DMARC and your transactional email stack

DMARC enforcement directly impacts your transactional email deliverability. When you reach p=reject, inbox providers trust your domain more because you've proven you control who sends as you. This translates to better inbox placement for the emails that matter — password resets, magic links, invoices, and shipping notifications.

The connection to your email templates is direct: a well-authenticated domain means your carefully designed transactional emails actually reach the inbox. No authentication means your templates land in spam, no matter how good they look.

Related reading: our sender reputation monitoring guide covers the broader monitoring picture, including Gmail Postmaster Tools, bounce tracking, and engagement metrics. DMARC monitoring is one piece of a complete deliverability stack.

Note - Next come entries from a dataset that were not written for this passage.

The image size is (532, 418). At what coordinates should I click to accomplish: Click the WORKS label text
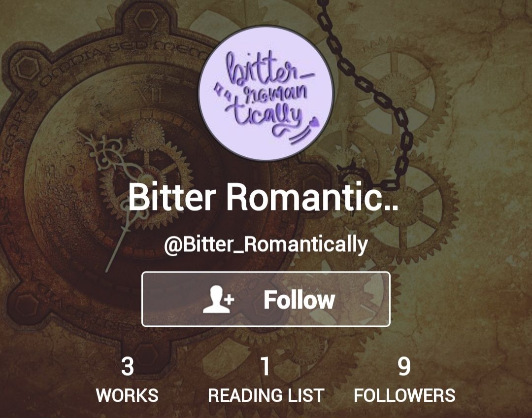point(127,396)
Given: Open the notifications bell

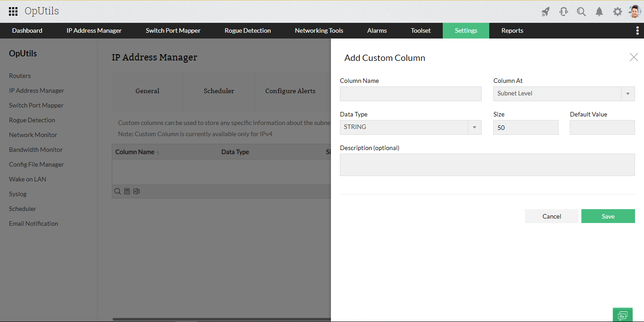Looking at the screenshot, I should pos(599,12).
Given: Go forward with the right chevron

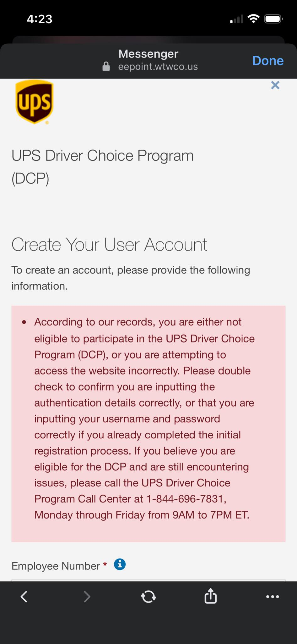Looking at the screenshot, I should [87, 597].
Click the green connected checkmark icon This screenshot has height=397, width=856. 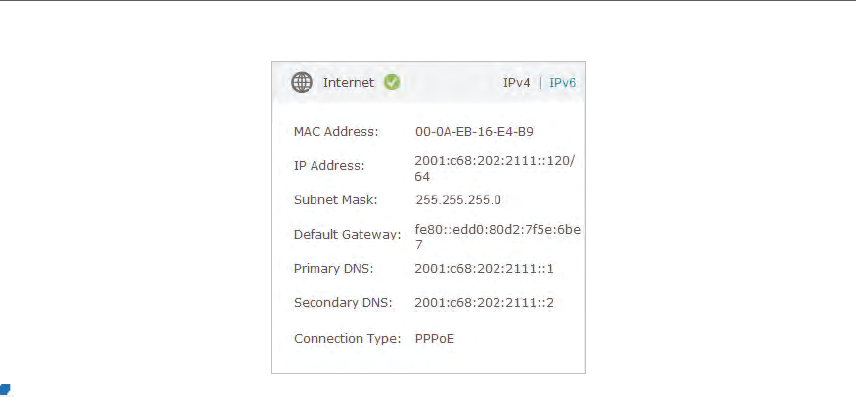[x=391, y=82]
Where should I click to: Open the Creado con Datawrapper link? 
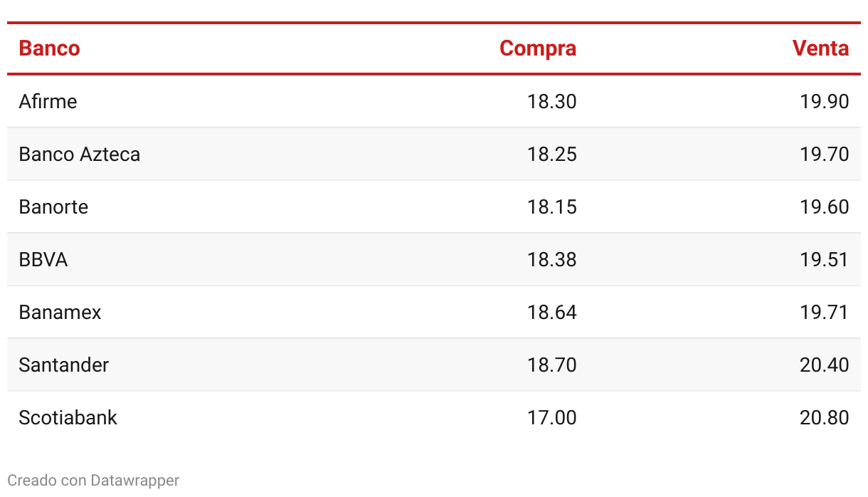coord(93,480)
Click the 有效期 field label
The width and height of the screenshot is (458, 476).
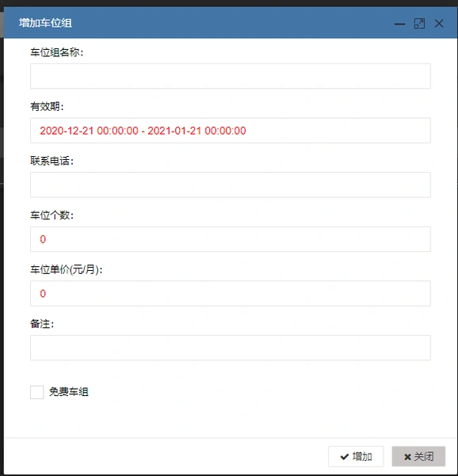coord(47,107)
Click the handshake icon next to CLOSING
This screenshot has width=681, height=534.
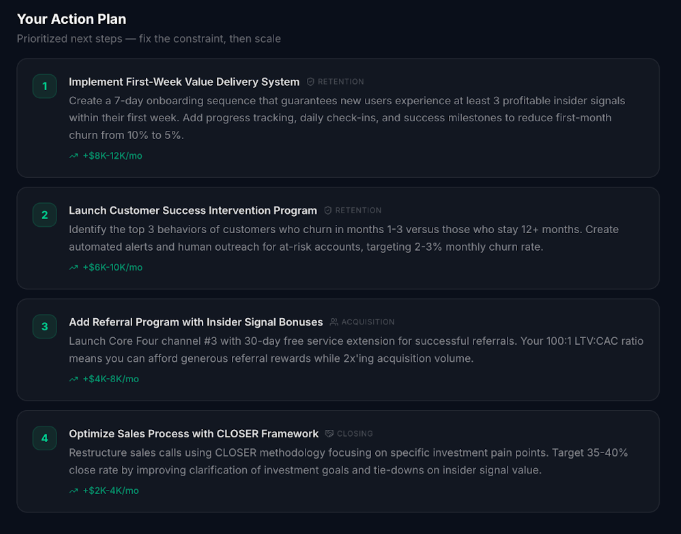click(329, 434)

If you're building transactional email in Next.js, the stack looks like this:

  1. Templates — React Email components for each email type (welcome, password reset, invoice, etc.)
  2. Sending — Resend, SES, or Postmark for reliable delivery (see our provider comparison)
  3. Authentication — SPF, DKIM, and DMARC configured correctly (setup checklist)
  4. Monitoring — DMARC report analysis (this post), plus reputation monitoring and feedback loop tracking

Self-hosted vs. paid DMARC monitoring tools

The Resend DMARC Analyzer isn't the only option for monitoring DMARC reports. Here's how it compares to the alternatives:

Self-hosted (Resend Analyzer)
  • Free and open source (MIT license)
  • Full control over your data — reports never leave your infrastructure
  • Customizable — fork and add storage, alerts, dashboards
  • Integrates with your existing Next.js deployment
Paid SaaS (Valimail, Agari, dmarcian)
  • $100-500+/month depending on volume
  • Data stored on third-party servers
  • Richer out-of-box features: historical trends, threat intelligence, auto-remediation
  • Better for organizations managing 50+ domains

For a SaaS team managing 1-5 sending domains, the self-hosted analyzer gives you everything you need. For enterprise teams with dozens of domains and complex sending infrastructure, a paid tool may save time. Start self-hosted, upgrade later if needed.